In Comparative Example 3 in which the content of the styrene-acrylic copolymer resin, which is a release agent dispersing aid, is less than the specified value, the result was the same as that in Comparative Example 2 that did not include the styrene-acrylic copolymer resin.

The content of the styrene acrylic copolymer resin is the same as in Example 1, but in Comparative Example 4 in which the polyester resin C having a higher resistivity than the polyester resin A in Example 1 was used as the binder resin, the resistance was The sum of rates increases beyond the specified range. For this reason, as in Comparative Example 1, the charging characteristics were poor, the toner was overcharged in the LL environment, and the toner was scattered.

In Comparative Example 5, the resistivity was within the specified range, but the amount of styrene acrylic added was small, so the hygroscopicity was not improved and fogging occurred in an HH environment. In Comparative Example 6, the resistance was within the specified range, but since the amount of styrene acrylic added was large, charging was increased and scattering occurred.

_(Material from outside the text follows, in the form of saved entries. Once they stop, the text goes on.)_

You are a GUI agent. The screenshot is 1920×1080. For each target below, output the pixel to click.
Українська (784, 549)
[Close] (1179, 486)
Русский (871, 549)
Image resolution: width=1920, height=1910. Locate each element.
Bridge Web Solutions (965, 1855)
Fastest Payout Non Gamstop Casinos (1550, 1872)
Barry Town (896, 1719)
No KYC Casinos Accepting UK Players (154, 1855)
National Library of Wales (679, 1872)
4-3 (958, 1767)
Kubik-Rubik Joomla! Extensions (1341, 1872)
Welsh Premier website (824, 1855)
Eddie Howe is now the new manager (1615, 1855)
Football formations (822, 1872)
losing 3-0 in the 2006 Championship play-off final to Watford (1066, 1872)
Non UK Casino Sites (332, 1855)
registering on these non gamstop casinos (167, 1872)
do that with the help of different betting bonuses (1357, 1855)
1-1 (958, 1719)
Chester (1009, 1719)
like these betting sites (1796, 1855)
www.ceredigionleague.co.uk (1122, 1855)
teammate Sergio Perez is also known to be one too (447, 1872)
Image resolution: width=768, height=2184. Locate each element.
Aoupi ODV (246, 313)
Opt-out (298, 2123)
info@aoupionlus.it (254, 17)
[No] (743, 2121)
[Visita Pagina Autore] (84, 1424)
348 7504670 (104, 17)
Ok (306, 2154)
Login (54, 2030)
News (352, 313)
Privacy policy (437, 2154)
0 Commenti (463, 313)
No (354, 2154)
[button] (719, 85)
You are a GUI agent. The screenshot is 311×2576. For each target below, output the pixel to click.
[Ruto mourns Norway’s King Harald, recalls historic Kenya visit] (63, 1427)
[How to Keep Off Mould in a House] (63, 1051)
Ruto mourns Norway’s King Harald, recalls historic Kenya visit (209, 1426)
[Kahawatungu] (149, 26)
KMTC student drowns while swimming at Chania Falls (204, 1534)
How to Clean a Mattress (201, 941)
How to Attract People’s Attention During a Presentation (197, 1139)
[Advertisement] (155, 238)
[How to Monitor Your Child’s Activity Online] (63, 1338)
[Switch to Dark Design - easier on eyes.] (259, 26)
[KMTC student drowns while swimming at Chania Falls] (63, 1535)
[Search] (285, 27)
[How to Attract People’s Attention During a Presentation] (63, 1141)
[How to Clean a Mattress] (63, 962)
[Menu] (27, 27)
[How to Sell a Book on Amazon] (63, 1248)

DESCRIPTION OF SYMBOLS 100 Image forming apparatus 114 Developing apparatus

Claims

In a full-color toner set including cyan toner, magenta toner, and yellow toner, each of these color toners includes a binder resin, a colorant, a charge control agent, a release agent, and a release agent dispersion aid.
The binder resin of each color toner is a polyester resin,
The release agent dispersing aid of the toner of each color is a styrene acrylic copolymer resin containing at least one of α-methylstyrene or a styrene structure, and is 7 to 14 weights with respect to 100 parts by weight of the polyester resin. Part of
A full-color toner set, wherein the sum of the resistivity of each color toner is 410 × 10 9 to 510 × 10 9 (Ω · cm).
A full-color developer set, wherein the toner of each color of the full-color toner set according to claim 1 is mixed with a ferrite carrier coated with a resin.
An electrostatic latent image corresponding to each color of cyan, magenta, and yellow is formed on the photoreceptor, and the electrostatic latent image is visualized with toner of a corresponding color of cyan, magenta, and yellow, and obtained. An image forming method in which a toner image of each color is transferred onto a transfer medium, and then the toner image of each color is fixed using a fixing device.
An image forming method using the full color toner set according to claim 1 or the full color developer set according to claim 2.
An electrostatic latent image corresponding to each color of cyan, magenta, and yellow is formed on the photoreceptor, and the electrostatic latent image is visualized with toner of a corresponding color of cyan, magenta, and yellow, and obtained. An image forming apparatus for fixing a toner image of each color using a fixing device after transferring the toner image of each color on a transfer medium,
An image forming apparatus using the full color toner set according to claim 1 or the full color developer set according to claim 2.